Give your two cents on proposed city budget

SALISBURY — Salisbury City Council will take public comment on a proposed budget that would increase taxes, garbage fees, water-sewer rates and Fibrant TV rates.

Council members will hold a public hearing at 4 p.m. Tuesday in City Hall, 217 S. Main St. The council will make final budget decisions during a two-day budget workshop later this month. The new fiscal year starts July 1.


Calling this budget year a “challenging one,” City Manager Doug Paris is recommending a 2.9 cent property tax rate increase, 2.9 percent water-sewer fee increase, $1 monthly garbage fee increase and a rate increase for Fibrant television customers.
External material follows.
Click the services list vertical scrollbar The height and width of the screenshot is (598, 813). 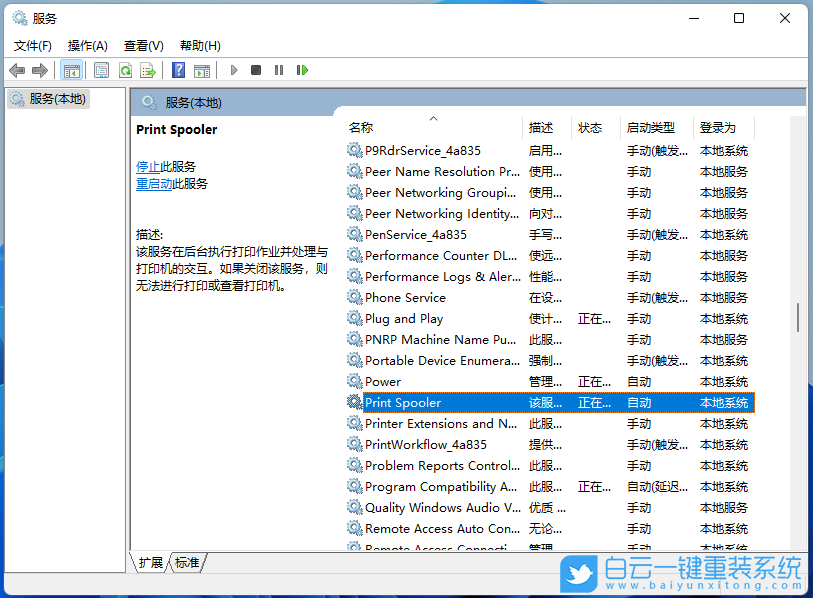click(x=799, y=320)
He said the increases for the most part are caused by higher costs and state cuts.

Nearly all of the 2.9 cent property tax increase — 2.45 cents — would cover the loss of $659,000 caused by the expiration of “transitional hold harmless” payments that the state has been making to a group of about 100 cities in North Carolina, including Salisbury.

The allocations were enacted by the legislature in 2002 to help communities make up the loss of shared revenue from a tax on business inventory, which had been repealed.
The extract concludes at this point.